Exercise aim: In the records below, one line contains "Task: Click the Закрыть button". Print that line and every line after it exactly, down to the final one.

─── Source data ───

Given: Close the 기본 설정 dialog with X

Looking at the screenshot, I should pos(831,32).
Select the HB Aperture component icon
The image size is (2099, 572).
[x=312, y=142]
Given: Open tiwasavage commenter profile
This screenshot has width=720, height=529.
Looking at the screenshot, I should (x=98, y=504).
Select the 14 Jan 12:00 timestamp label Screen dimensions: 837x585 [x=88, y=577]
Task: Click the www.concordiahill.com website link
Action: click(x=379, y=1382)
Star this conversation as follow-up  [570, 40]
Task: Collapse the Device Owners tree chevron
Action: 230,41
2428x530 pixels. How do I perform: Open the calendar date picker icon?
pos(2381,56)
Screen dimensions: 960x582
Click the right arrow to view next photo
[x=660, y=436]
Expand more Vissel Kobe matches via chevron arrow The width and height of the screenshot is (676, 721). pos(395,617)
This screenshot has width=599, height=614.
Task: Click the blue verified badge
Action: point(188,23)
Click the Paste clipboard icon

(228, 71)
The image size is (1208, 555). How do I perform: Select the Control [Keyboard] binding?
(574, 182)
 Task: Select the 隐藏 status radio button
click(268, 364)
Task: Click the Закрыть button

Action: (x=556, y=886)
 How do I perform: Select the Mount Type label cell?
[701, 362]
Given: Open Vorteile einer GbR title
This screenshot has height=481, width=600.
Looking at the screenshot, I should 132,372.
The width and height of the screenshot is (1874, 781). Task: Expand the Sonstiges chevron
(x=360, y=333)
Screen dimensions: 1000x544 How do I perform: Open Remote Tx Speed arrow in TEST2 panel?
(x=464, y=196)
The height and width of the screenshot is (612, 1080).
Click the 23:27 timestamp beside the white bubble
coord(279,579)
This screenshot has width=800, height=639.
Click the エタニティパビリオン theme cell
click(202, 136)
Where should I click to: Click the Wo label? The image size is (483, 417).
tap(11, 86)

───

The completed task:
Task: Click the Закрыть button

Action: (x=556, y=886)
 How do I perform: Select the Mount Type label cell?
[701, 362]
Given: Open Vorteile einer GbR title
This screenshot has height=481, width=600.
Looking at the screenshot, I should 132,372.
The width and height of the screenshot is (1874, 781). Task: Expand the Sonstiges chevron
(x=360, y=333)
Screen dimensions: 1000x544 How do I perform: Open Remote Tx Speed arrow in TEST2 panel?
(x=464, y=196)
The height and width of the screenshot is (612, 1080).
Click the 23:27 timestamp beside the white bubble
coord(279,579)
This screenshot has width=800, height=639.
Click the エタニティパビリオン theme cell
click(202, 136)
Where should I click to: Click the Wo label? The image size is (483, 417).
tap(11, 86)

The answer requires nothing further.